Am I, though? I don’t always feel that way.

I had to clear out my wardrobe recently of all the shirts I cannot wear any longer, and replace them with larger sizes. Cable delt pulls and overhead presses added a couple of inches to my shoulders, a happy but costly increase. My quadriceps and hamstrings have torn the crotch seams in most of my trousers, the elastic of my socks breaks when I flex my calf muscles.

My increasing muscle bulk is destroying my clothing, shedding it like old skin, but it’s still hard not to remember when, years ago, depression and self-doubt did something similar. I remember when I’d become too fat for my favorite t-shirt. I cried, and then ate too much in a misplaced hope to sate a hunger for meaning and strength which could never be met that way. My body still bears — and will always bear — all the stretch-scars from those self-destructive days, and by body, of course, I also mean mind.

Wounds transform along with the body, though it takes a bit longer for memory to follow. Reckoning with those past fears, those moments of terror, so many nights of the nine of swords, when what others thought of me mattered more than what I thought of myself, seems best done by moving too-heavy pieces of metal around.
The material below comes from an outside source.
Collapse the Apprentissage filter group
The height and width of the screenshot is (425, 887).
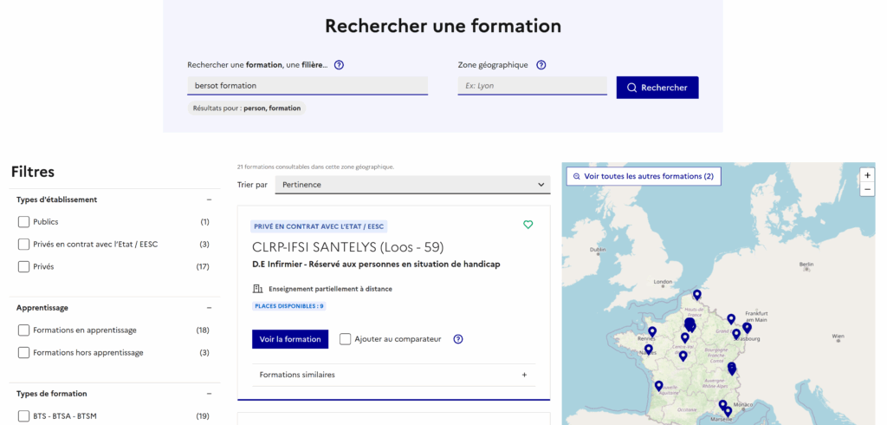pos(209,308)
That last repetition on the bench press, when you’re at most risk of having your chest crushed in, reckons away all those memories of suffocating pressure from people whose problems were too heavy to be ever healed. The final stand from a barbell squat reckons away all those times it felt like others hoped you’d never stand up again. Dead-lifts, rows, and every other absurd back set re-minds you’ve not yet reckoned with how tall you can fully stand among others.

The body and the mind reckon and dance together in grunts, groans, and then sudden moments of unexpected clarity. They each become bigger to accommodate the other, because they are both each other, and they are both me.

It’s most often there, in the gym, when I find myself laughing at what I’ve done. “I caused that,” I say, shaking the sweat from my face. As if I’d hidden the reason for those rituals between muscle and bone, burying understanding like cursed treasure, to be found later by a later me. Jeder Mensch hat ein zweites Gesicht, but that second face is turned inward, not out.

I reckon I’m ready for this, for all what comes next.

Before sleep last night, I smiled about something I don’t yet understand. “I reckon I figure that out later,” I said aloud to the quiet room. I don’t know how I get to where — and to what — I keep seeing I’ll be.

Still tripping myself into the future, tricking myself into being what I will, thinking I was writing a book, while all the while crafting a spell.